Dataset excerpts
————

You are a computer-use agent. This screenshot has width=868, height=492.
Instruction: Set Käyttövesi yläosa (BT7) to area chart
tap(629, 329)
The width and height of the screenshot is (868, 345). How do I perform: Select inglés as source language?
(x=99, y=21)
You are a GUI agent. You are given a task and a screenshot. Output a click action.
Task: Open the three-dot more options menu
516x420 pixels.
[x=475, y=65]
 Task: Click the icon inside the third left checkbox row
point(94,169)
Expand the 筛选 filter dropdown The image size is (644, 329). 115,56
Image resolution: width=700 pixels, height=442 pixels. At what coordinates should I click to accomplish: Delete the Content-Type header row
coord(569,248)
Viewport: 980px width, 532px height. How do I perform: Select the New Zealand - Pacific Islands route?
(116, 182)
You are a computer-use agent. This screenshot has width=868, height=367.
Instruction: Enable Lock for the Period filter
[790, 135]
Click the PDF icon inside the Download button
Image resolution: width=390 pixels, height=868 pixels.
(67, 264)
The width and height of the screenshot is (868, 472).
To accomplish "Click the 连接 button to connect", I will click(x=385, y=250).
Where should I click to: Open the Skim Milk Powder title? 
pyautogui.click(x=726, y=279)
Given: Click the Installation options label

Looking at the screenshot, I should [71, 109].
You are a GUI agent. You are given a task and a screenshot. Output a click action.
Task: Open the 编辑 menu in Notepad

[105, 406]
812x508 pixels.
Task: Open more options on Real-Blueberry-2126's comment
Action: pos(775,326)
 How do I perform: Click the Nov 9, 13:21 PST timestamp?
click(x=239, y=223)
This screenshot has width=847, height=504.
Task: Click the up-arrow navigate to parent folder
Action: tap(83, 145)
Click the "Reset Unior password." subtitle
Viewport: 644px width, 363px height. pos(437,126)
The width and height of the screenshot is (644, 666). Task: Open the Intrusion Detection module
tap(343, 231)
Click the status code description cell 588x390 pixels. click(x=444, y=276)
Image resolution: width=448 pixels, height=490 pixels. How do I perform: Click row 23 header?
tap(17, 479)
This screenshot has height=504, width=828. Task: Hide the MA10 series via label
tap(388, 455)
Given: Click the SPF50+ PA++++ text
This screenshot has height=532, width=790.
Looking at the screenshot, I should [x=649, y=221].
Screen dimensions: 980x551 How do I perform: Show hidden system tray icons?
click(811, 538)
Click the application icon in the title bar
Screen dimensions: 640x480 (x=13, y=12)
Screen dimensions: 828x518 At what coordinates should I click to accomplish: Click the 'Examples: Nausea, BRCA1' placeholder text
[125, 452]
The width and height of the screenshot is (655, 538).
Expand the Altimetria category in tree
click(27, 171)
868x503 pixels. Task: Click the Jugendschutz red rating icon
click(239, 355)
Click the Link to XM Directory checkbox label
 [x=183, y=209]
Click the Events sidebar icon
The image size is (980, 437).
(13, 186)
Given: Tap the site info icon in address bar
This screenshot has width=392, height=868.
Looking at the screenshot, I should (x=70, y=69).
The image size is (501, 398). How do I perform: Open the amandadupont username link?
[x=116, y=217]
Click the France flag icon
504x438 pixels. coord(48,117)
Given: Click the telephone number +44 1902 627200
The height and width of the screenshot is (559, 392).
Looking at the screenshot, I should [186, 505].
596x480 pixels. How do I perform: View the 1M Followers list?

————

WHAT THE EXERCISE ASKS
Word for word, restate each of the records above.

RESPONSE
You are a computer-use agent. This screenshot has width=868, height=492.
Instruction: Set Käyttövesi yläosa (BT7) to area chart
tap(629, 329)
The width and height of the screenshot is (868, 345). How do I perform: Select inglés as source language?
(x=99, y=21)
You are a GUI agent. You are given a task and a screenshot. Output a click action.
Task: Open the three-dot more options menu
516x420 pixels.
[x=475, y=65]
 Task: Click the icon inside the third left checkbox row
point(94,169)
Expand the 筛选 filter dropdown The image size is (644, 329). 115,56
Image resolution: width=700 pixels, height=442 pixels. At what coordinates should I click to accomplish: Delete the Content-Type header row
coord(569,248)
Viewport: 980px width, 532px height. How do I perform: Select the New Zealand - Pacific Islands route?
(116, 182)
You are a computer-use agent. This screenshot has width=868, height=367.
Instruction: Enable Lock for the Period filter
[790, 135]
Click the PDF icon inside the Download button
Image resolution: width=390 pixels, height=868 pixels.
(67, 264)
The width and height of the screenshot is (868, 472).
To accomplish "Click the 连接 button to connect", I will click(x=385, y=250).
Where should I click to: Open the Skim Milk Powder title? 
pyautogui.click(x=726, y=279)
Given: Click the Installation options label

Looking at the screenshot, I should [71, 109].
You are a GUI agent. You are given a task and a screenshot. Output a click action.
Task: Open the 编辑 menu in Notepad

[105, 406]
812x508 pixels.
Task: Open more options on Real-Blueberry-2126's comment
Action: pos(775,326)
 How do I perform: Click the Nov 9, 13:21 PST timestamp?
click(x=239, y=223)
This screenshot has width=847, height=504.
Task: Click the up-arrow navigate to parent folder
Action: tap(83, 145)
Click the "Reset Unior password." subtitle
Viewport: 644px width, 363px height. pos(437,126)
The width and height of the screenshot is (644, 666). Task: Open the Intrusion Detection module
tap(343, 231)
Click the status code description cell 588x390 pixels. click(x=444, y=276)
Image resolution: width=448 pixels, height=490 pixels. How do I perform: Click row 23 header?
tap(17, 479)
This screenshot has height=504, width=828. Task: Hide the MA10 series via label
tap(388, 455)
Given: Click the SPF50+ PA++++ text
This screenshot has height=532, width=790.
Looking at the screenshot, I should [x=649, y=221].
Screen dimensions: 980x551 How do I perform: Show hidden system tray icons?
click(811, 538)
Click the application icon in the title bar
Screen dimensions: 640x480 (x=13, y=12)
Screen dimensions: 828x518 At what coordinates should I click to accomplish: Click the 'Examples: Nausea, BRCA1' placeholder text
[125, 452]
The width and height of the screenshot is (655, 538).
Expand the Altimetria category in tree
click(27, 171)
868x503 pixels. Task: Click the Jugendschutz red rating icon
click(239, 355)
Click the Link to XM Directory checkbox label
 [x=183, y=209]
Click the Events sidebar icon
The image size is (980, 437).
(13, 186)
Given: Tap the site info icon in address bar
This screenshot has width=392, height=868.
Looking at the screenshot, I should (x=70, y=69).
The image size is (501, 398). How do I perform: Open the amandadupont username link?
[x=116, y=217]
Click the France flag icon
504x438 pixels. coord(48,117)
Given: Click the telephone number +44 1902 627200
The height and width of the screenshot is (559, 392).
Looking at the screenshot, I should [186, 505].
596x480 pixels. How do I perform: View the 1M Followers list?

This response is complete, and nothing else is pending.